*Work to be completed*: Work through the records below, line by line, and say how many lines include "envelope", with nothing else.

━━━ Input

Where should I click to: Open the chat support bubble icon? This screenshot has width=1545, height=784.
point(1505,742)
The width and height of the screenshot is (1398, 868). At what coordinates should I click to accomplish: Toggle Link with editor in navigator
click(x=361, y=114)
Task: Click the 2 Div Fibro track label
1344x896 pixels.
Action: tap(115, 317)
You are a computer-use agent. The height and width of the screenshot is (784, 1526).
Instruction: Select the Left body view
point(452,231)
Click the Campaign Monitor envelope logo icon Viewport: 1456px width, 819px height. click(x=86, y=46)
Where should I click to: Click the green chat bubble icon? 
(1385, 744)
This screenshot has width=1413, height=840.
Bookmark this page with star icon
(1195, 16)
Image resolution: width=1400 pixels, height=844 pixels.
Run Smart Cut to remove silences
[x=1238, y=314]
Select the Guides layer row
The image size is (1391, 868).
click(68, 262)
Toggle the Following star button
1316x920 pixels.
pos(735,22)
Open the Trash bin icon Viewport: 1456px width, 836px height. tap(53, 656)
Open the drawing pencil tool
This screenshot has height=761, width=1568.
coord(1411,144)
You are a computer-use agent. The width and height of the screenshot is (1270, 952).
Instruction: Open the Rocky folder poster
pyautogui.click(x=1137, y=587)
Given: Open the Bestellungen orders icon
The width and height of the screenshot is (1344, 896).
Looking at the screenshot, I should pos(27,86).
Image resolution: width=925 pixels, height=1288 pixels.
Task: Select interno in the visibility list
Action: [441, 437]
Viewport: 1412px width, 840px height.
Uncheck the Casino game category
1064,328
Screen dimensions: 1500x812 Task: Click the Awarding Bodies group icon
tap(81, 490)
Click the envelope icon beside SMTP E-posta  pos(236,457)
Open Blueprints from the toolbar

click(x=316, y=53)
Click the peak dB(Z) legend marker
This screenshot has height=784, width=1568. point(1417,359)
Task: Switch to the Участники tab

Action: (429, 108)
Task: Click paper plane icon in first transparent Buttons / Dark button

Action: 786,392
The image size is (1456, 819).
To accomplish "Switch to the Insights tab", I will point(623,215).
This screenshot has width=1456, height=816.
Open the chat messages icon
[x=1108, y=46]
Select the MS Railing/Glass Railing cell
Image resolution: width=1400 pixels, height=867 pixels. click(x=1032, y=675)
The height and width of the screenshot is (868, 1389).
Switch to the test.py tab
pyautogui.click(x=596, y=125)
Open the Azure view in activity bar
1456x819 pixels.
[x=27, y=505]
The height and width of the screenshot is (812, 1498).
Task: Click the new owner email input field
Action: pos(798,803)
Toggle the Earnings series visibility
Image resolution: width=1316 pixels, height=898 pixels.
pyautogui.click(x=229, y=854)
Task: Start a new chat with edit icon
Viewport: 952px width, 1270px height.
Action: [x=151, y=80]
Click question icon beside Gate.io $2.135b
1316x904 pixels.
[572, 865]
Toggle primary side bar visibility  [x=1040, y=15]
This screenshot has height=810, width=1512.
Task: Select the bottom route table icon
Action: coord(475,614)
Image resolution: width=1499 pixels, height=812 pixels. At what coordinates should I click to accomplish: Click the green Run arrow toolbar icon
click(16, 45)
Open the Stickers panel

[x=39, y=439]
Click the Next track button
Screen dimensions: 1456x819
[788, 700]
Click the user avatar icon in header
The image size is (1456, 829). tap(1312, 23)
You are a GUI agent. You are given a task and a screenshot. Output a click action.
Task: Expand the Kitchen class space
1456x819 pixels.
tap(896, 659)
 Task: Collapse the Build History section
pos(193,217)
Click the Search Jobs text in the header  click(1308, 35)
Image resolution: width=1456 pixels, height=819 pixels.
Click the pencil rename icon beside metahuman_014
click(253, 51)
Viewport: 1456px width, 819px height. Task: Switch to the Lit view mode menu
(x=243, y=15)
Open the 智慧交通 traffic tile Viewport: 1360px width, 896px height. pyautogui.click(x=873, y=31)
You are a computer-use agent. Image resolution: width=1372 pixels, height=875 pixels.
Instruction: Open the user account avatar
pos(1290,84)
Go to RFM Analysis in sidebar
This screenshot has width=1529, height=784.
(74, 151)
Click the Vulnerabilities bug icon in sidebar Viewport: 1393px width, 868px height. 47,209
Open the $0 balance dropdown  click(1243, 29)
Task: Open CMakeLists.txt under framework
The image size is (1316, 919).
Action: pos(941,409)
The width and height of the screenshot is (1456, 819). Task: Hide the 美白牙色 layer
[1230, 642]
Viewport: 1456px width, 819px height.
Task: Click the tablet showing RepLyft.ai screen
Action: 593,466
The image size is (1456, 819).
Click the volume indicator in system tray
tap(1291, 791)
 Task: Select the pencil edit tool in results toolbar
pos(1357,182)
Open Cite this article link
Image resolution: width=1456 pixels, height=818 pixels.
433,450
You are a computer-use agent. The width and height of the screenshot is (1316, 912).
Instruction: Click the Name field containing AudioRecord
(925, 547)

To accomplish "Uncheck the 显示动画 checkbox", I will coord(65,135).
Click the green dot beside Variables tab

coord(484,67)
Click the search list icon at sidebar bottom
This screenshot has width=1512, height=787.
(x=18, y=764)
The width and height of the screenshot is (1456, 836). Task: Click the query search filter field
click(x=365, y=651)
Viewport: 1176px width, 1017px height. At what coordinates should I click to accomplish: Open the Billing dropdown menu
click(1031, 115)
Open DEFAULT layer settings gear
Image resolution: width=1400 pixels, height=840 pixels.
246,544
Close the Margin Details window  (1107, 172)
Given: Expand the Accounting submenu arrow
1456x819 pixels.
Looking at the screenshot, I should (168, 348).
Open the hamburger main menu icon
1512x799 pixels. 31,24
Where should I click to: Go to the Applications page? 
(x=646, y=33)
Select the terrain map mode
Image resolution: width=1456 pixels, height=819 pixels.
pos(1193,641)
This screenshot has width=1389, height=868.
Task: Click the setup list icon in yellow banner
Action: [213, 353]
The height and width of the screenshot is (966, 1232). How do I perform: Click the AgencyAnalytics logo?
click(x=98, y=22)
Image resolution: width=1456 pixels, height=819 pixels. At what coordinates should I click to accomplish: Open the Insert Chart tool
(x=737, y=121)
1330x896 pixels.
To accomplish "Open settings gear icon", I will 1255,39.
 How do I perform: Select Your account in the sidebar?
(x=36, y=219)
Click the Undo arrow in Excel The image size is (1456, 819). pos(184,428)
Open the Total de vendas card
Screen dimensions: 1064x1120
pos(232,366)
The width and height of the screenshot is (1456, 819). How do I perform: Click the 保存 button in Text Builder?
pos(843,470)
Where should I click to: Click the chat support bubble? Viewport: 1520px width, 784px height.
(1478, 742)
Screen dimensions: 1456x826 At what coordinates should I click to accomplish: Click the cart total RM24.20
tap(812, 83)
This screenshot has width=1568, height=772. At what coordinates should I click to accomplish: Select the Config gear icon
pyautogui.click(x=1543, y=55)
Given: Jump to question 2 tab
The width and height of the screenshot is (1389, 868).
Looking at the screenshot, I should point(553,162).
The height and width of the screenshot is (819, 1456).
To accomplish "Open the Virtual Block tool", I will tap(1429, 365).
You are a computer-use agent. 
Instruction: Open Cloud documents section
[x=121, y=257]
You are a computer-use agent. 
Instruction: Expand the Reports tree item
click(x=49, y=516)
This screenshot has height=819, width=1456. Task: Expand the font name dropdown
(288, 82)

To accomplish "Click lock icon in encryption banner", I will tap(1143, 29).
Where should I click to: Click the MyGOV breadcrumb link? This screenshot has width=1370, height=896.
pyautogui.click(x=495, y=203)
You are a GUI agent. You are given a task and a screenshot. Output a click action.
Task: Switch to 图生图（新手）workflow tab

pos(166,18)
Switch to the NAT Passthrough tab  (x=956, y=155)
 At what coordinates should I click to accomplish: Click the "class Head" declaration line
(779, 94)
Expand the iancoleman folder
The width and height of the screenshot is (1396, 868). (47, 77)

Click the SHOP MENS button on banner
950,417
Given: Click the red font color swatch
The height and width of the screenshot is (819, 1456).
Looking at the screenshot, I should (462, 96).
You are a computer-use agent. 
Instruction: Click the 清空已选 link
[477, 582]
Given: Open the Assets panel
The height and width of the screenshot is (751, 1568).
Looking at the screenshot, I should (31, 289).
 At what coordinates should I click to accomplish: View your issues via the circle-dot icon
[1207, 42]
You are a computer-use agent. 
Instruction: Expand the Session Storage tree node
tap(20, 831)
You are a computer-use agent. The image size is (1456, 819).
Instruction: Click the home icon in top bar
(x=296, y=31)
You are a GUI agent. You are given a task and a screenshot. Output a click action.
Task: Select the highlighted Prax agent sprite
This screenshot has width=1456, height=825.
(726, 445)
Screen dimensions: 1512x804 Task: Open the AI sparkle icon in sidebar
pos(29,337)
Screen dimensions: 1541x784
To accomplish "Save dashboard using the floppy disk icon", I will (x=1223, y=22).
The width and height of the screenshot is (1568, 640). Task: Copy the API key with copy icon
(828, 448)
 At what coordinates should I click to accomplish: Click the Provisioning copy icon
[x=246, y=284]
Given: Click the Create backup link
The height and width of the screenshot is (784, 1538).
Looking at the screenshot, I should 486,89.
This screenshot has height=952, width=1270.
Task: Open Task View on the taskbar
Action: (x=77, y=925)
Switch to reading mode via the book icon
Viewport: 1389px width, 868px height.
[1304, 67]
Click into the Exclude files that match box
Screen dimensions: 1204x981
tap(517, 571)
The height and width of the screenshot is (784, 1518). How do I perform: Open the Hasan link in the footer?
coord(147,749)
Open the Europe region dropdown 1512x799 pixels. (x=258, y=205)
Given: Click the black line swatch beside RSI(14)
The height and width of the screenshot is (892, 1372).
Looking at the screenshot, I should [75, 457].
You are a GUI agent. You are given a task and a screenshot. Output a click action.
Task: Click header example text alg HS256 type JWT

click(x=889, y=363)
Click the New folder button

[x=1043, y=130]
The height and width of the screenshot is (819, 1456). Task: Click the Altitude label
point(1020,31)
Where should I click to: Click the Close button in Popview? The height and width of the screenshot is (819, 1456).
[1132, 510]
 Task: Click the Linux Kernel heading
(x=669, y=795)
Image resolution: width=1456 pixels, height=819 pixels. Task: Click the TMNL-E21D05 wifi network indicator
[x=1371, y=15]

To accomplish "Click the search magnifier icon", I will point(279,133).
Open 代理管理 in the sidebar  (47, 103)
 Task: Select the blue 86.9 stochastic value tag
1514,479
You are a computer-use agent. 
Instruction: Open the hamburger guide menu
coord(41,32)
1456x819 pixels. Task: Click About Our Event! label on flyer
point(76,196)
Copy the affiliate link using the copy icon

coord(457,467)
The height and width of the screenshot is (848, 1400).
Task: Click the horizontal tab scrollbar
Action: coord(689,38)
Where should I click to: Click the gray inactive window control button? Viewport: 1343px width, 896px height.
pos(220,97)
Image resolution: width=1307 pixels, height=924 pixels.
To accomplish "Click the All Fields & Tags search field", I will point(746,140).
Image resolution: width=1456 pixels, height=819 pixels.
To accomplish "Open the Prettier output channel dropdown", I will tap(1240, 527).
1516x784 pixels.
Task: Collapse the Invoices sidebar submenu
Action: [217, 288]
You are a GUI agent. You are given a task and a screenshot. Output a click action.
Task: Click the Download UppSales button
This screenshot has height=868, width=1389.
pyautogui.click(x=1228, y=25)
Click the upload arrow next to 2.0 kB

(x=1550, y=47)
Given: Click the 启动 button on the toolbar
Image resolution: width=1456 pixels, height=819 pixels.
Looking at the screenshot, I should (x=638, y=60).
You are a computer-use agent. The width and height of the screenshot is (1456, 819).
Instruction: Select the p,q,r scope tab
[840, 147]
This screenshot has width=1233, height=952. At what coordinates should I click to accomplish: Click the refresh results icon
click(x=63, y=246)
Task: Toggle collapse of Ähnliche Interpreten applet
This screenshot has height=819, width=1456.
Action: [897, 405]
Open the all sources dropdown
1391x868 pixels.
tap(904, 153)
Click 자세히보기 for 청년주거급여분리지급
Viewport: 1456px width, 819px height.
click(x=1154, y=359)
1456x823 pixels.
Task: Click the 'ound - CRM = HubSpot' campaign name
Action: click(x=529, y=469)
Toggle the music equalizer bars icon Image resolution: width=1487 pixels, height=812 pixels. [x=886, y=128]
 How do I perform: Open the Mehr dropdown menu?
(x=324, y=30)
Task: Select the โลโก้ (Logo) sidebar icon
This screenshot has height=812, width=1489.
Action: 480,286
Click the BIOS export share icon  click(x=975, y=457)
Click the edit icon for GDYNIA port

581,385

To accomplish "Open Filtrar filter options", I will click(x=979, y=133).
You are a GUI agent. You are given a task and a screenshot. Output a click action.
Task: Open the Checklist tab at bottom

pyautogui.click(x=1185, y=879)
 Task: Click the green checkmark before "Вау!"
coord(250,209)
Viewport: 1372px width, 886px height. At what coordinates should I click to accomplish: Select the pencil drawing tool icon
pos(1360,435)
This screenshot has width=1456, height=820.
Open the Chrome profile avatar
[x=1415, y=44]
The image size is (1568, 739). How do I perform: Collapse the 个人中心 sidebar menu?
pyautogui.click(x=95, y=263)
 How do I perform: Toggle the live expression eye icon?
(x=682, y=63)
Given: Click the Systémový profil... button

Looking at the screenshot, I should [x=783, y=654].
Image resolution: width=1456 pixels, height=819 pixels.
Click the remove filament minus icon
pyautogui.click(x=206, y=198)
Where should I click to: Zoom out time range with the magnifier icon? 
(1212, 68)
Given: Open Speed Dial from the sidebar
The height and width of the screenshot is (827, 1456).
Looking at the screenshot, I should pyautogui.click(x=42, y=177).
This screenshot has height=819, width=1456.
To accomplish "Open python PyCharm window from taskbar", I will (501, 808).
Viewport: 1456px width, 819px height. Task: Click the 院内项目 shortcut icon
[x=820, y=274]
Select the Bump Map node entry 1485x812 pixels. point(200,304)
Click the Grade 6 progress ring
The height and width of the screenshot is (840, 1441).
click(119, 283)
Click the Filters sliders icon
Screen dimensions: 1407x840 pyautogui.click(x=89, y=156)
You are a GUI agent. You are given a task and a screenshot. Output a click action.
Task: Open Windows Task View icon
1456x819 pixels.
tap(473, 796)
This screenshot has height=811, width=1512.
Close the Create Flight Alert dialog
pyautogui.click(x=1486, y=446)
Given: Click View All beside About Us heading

━━━━━━

*Answer below*: 2